*** Block opens ***

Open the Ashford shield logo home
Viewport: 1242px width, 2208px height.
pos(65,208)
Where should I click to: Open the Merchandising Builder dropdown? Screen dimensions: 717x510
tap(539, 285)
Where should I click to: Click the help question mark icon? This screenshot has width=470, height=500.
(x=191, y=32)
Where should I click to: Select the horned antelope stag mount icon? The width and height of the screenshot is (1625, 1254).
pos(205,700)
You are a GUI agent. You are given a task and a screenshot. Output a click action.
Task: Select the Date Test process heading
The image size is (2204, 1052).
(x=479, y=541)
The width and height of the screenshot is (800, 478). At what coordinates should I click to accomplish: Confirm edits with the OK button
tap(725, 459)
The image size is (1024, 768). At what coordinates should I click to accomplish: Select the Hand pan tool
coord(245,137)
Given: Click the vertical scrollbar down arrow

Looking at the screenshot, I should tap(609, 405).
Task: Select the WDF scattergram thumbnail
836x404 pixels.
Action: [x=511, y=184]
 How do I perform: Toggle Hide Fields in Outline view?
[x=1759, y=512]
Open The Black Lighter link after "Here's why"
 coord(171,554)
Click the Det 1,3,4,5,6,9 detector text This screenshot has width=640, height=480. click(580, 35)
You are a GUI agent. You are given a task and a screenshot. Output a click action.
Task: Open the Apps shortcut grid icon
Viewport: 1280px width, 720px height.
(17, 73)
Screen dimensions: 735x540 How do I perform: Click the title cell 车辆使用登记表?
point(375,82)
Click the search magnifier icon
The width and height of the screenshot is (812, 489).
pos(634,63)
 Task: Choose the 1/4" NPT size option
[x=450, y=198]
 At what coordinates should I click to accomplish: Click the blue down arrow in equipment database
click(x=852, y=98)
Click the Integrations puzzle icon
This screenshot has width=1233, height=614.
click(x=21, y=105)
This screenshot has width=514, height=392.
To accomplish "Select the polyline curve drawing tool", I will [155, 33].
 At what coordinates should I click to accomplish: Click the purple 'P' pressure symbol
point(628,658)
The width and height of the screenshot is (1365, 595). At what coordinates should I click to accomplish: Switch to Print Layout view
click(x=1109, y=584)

*** Block closes ***

Could you copy every record above exactly as it stands?

• SOLUTION TO THIS TASK
Open the Ashford shield logo home
Viewport: 1242px width, 2208px height.
pos(65,208)
Where should I click to: Open the Merchandising Builder dropdown? Screen dimensions: 717x510
tap(539, 285)
Where should I click to: Click the help question mark icon? This screenshot has width=470, height=500.
(x=191, y=32)
Where should I click to: Select the horned antelope stag mount icon? The width and height of the screenshot is (1625, 1254).
pos(205,700)
You are a GUI agent. You are given a task and a screenshot. Output a click action.
Task: Select the Date Test process heading
The image size is (2204, 1052).
(x=479, y=541)
The width and height of the screenshot is (800, 478). At what coordinates should I click to accomplish: Confirm edits with the OK button
tap(725, 459)
The image size is (1024, 768). At what coordinates should I click to accomplish: Select the Hand pan tool
coord(245,137)
Given: Click the vertical scrollbar down arrow

Looking at the screenshot, I should tap(609, 405).
Task: Select the WDF scattergram thumbnail
836x404 pixels.
Action: [x=511, y=184]
 How do I perform: Toggle Hide Fields in Outline view?
[x=1759, y=512]
Open The Black Lighter link after "Here's why"
 coord(171,554)
Click the Det 1,3,4,5,6,9 detector text This screenshot has width=640, height=480. click(580, 35)
You are a GUI agent. You are given a task and a screenshot. Output a click action.
Task: Open the Apps shortcut grid icon
Viewport: 1280px width, 720px height.
(17, 73)
Screen dimensions: 735x540 How do I perform: Click the title cell 车辆使用登记表?
point(375,82)
Click the search magnifier icon
The width and height of the screenshot is (812, 489).
pos(634,63)
 Task: Choose the 1/4" NPT size option
[x=450, y=198]
 At what coordinates should I click to accomplish: Click the blue down arrow in equipment database
click(x=852, y=98)
Click the Integrations puzzle icon
This screenshot has width=1233, height=614.
click(x=21, y=105)
This screenshot has width=514, height=392.
To accomplish "Select the polyline curve drawing tool", I will [155, 33].
 At what coordinates should I click to accomplish: Click the purple 'P' pressure symbol
point(628,658)
The width and height of the screenshot is (1365, 595). At what coordinates should I click to accomplish: Switch to Print Layout view
click(x=1109, y=584)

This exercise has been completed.